▶ WHAT IS ASKED
Resize only the records starting at the line that contains "pixels. pyautogui.click(x=187, y=73)" and ending at the line that contains "I will coord(662,354).", both included. Write all of those lines out again with their requests, multiplying every coordinate in the answers by 1.7 and rounding to whole numbers, with halves rounded up.

──────────────────────────────

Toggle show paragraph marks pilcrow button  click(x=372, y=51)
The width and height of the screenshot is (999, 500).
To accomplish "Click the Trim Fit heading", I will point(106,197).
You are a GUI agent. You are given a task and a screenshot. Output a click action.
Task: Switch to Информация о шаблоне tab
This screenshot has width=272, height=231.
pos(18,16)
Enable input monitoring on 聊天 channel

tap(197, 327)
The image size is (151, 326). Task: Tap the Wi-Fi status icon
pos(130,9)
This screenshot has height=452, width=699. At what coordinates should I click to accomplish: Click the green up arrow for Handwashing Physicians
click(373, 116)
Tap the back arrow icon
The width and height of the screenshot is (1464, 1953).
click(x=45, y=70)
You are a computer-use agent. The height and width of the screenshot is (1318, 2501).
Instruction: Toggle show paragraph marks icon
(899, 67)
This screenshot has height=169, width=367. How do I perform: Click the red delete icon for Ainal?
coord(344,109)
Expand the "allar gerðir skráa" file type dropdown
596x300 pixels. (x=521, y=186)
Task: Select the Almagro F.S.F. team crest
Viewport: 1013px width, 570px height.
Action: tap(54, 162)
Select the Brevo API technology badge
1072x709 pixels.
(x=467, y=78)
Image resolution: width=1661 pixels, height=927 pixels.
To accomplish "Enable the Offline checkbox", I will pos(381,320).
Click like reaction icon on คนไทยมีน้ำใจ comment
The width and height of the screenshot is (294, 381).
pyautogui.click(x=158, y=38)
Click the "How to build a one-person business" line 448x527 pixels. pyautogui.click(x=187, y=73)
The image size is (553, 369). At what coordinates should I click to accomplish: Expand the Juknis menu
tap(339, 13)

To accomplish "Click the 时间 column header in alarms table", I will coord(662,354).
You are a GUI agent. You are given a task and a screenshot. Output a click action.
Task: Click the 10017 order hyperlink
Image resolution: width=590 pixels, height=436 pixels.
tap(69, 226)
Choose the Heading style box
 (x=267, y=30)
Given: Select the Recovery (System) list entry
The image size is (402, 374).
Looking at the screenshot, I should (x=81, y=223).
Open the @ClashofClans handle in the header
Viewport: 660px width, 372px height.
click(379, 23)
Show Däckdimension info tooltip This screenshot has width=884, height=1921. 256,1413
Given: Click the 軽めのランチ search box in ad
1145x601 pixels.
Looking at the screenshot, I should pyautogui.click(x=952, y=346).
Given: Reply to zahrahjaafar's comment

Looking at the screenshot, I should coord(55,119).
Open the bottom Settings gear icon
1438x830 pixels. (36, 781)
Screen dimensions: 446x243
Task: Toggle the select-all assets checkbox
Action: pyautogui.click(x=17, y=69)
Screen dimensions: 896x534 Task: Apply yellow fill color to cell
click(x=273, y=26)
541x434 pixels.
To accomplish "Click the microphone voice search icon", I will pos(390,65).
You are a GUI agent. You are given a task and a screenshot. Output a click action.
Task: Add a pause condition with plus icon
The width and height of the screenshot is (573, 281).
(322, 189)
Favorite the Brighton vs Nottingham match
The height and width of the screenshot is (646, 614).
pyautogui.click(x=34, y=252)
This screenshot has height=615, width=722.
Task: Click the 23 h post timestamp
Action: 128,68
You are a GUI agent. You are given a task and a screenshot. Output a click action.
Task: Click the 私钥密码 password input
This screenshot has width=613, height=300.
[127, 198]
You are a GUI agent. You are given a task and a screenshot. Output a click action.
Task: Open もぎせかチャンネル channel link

──────────────────────────────

▶ COMPLETED TASK
Click the "How to build a one-person business" line 448x527 pixels. pyautogui.click(x=318, y=124)
The image size is (553, 369). At what coordinates should I click to accomplish: Expand the Juknis menu
tap(576, 22)

To accomplish "Click the 时间 column header in alarms table", I will coord(1125,602).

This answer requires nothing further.